However, like many investments, trials are high risk and can be high reward. And I can guarantee you that an insurance company has never paid way more than what they think a claim is worth just to be nice! For those who can afford to take the risk or who merely want the opportunity to have their case heard, trial is worth the time and expense.

Time and Expense

Trials are difficult. They are trying physically and emotionally. They can include personal and character attacks by opposing counsel on you and your friends and family. While competent counsel can mitigate some of these issues, they cannot be prevented entirely in all cases. And even the simplest of trials requires a lot of time and money during preparation. The toll that trials can take is not worth the potential reward for some.
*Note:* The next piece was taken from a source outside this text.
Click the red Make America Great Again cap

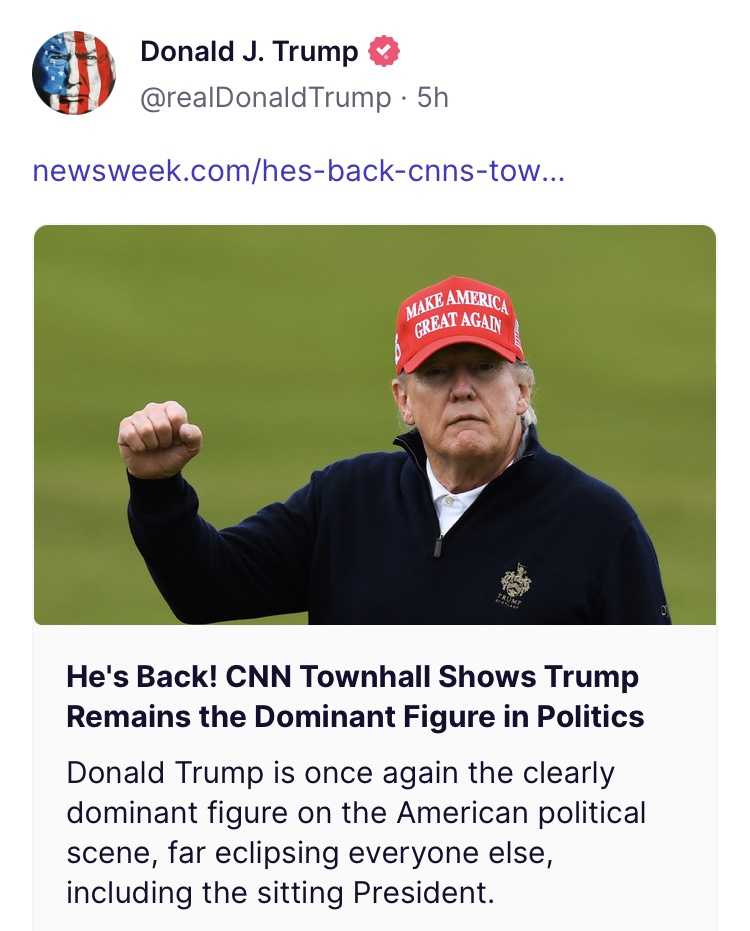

For all of their practical differences, settlements and awards are both, in their simplest form payment from an insurance company. Accordingly they also have similarities. Both will terminate any additional or further causes of action against the same person or company for the same claim. They also both generally terminate the litigation process, unless some type of appeal is filed as is set forth above. So once you receive your money, the process is substantially concluded.

Settlement or Trial?

Ultimately, there is no right answer for whether to settle a case, or take it to trial. Most importantly, you need to have an attorney that is adept at negotiating favorable settlements. But it is also imperative that you have an attorney that is willing to and does take cases to trial on a regular basis. If not, something as seemingly meaningless as your attorneys reputation with an insurance company or defense firm could compromise the value of your claim! Accordingly, the best solution is to sit down with your experienced car accident attorney and determine the best course of action for your individual claim.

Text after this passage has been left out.